The foundation stone for India’s first advanced 3D chip packaging unit was laid at Info Valley in the Khordha district in Bhubaneswar, Odisha, recently. This was the result of a ₹1,943.53 crore investment by 3D Glass Solutions Inc. (3DGS), a US-based semiconductor company, through its Indian subsidiary Heterogeneous Integration Packaging Solutions Private Limited (HIPSPL). Union Minister Ashwini Vaishnaw and Odisha Chief Minister Mohan Charan Majhi were present at the groundbreaking ceremony.
Chip packaging is a critical step in the semiconductor industry. Advanced 3D packaging is the cutting edge of this process, stacking multiple chips and components together in a glass substrate to dramatically improve performance and shrink size.
Until now, India has had no facility capable of doing this on a commercial scale. This plant will be the first.
The facility is designed to produce 69,600 glass panel substrates, 50 million assembled units, and approximately 13,200 advanced 3DHI modules per year, according to the Centre.
Commercial production is targeted to begin by August 2028, with full-scale output by August 2030. The chips produced here will feed into sectors including artificial intelligence, defence electronics, automotive radar, 5G/6G communications, data centres, and aerospace.
Of the ₹1,943.53 crore total investment, the Centre is supporting the project with ₹799 crore in fiscal assistance, and the Odisha state government is adding approximately ₹399.5 crore, together covering nearly 60 per cent of the project cost.

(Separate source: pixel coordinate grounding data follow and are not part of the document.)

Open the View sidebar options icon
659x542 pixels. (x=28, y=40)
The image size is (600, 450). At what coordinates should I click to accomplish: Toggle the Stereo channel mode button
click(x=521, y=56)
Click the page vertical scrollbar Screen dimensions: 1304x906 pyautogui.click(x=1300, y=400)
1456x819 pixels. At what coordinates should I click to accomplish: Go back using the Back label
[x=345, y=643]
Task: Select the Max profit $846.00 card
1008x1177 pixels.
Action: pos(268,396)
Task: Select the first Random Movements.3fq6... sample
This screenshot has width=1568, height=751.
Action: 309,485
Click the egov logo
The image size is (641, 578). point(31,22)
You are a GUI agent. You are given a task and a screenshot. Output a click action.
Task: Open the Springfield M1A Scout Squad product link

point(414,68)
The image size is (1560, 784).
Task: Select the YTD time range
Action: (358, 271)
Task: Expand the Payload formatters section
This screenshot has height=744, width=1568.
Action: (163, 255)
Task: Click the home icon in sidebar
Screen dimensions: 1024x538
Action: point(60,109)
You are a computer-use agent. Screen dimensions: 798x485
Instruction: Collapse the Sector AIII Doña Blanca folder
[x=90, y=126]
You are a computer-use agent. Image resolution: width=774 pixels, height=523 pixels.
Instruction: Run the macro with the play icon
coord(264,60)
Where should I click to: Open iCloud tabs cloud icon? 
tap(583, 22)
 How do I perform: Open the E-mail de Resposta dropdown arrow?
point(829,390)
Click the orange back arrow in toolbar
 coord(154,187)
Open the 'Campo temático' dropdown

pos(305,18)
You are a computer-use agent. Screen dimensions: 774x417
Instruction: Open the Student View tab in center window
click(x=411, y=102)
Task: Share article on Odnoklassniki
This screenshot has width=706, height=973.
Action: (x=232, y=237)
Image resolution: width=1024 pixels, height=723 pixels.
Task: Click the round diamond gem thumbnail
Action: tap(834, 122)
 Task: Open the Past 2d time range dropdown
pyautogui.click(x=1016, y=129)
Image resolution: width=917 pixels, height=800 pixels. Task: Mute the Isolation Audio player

Odisha is now uniquely positioned as the only state in India hosting both the country's first compound semiconductor fabrication unit (being built by SiCSem) and, now, the first 3D glass substrate packaging facility, both on the same industrial campus.
Union Minister Vaishnaw also noted at the event that electronics manufacturing in India grew six-fold over the past 12 years, and that India became the world’s second-largest mobile phone manufacturer.